In all your movies we see a boy playing the lead role. Why not a girl protagonist?
You caught me right (laughs). I want to correct that myself and my next movie will surely have a girl child angle.
What message did you want to convey through Sniff?
My expectations are that I feel parents should watch my movie with their family as it’s a universal film. People have different conceptions about children’s films. Children’s films are not meant for cats and dogs, they are made for viewers. In fact in the name of children’s films many idiotic films are made. Some sensible stuff with intelligent children participating in a story which will baffle you and it goes into the genre of spy thriller. I would like to tell the nation: please come out with your children and family because very rarely you see a ‘U’ certificate film and fortunately for regional cinema good films are made.
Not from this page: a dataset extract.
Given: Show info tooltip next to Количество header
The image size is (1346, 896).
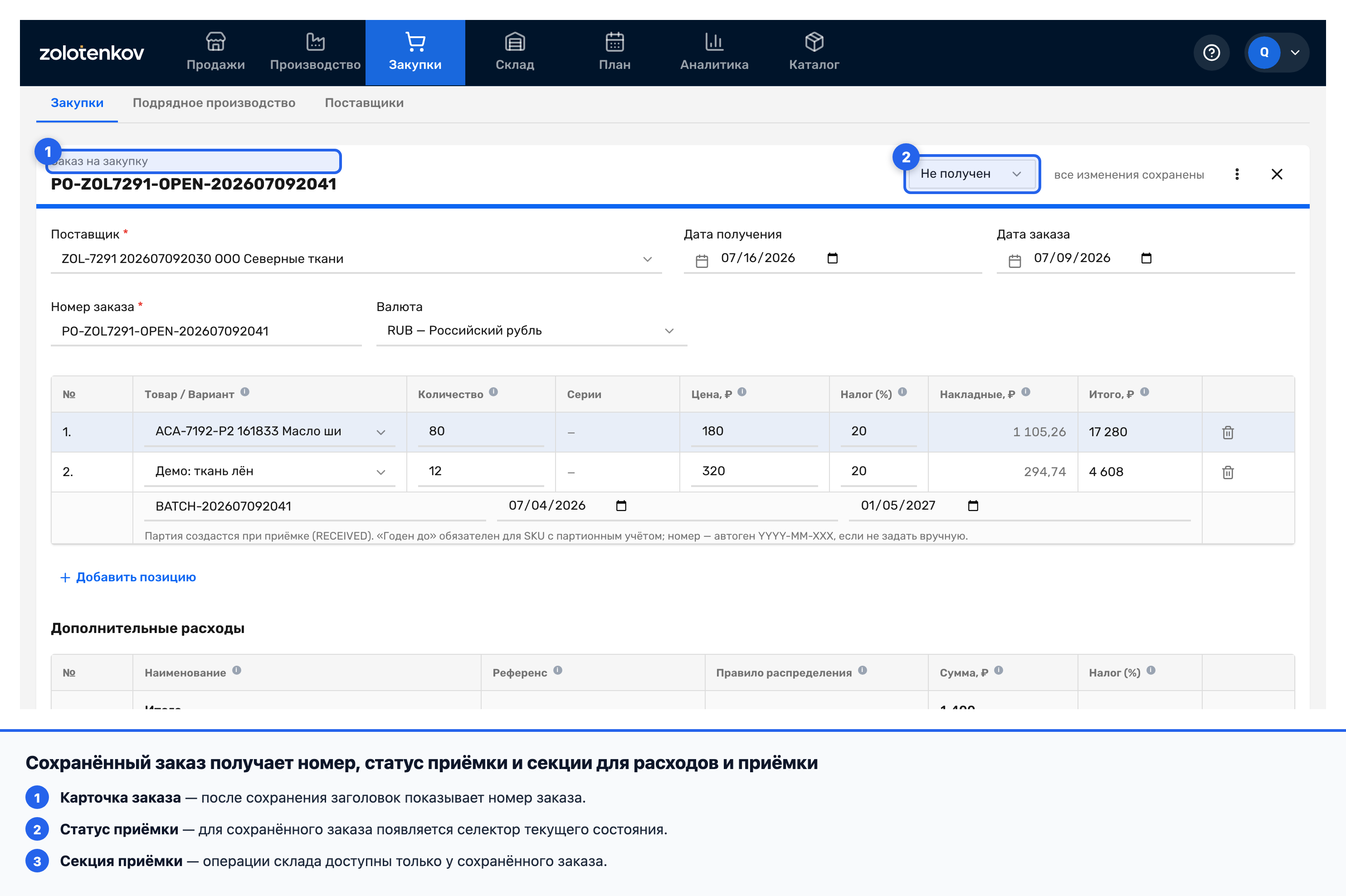Looking at the screenshot, I should pyautogui.click(x=493, y=392).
Do you mean that regional cinema is better than the Hindi film industry?
Of course, I have no doubt about it. The content is so rich in regional cinema. You should be proud of your language and literature. Right from the 1960s and 70s you have had cutting edge cinema. You have commercial and cultural regional cinema, which are hugely popular. That is a lesson to be learnt as you can’t keep chanting entertainment all your life. I am sitting in the under 18 age group, so I am very careful what is being said or shown in my films because they are meant for the consumption of children.
Don’t all your kid stars miss their school and studies when they are shooting?
No, my films are like a workshop. We don’t take them out of school hours, we generally shoot during weekends. No child in my film skips their classes. We are very careful about children and their education. On the sets of reality shows the children are kept in vanity vans and are pumped up on chocolates. My movies are like an annual play and we don’t want that kids should miss their childhood under the hectic schedule of shooting. Education is the most important thing in life and we can’t sacrifice it at the altar of shooting.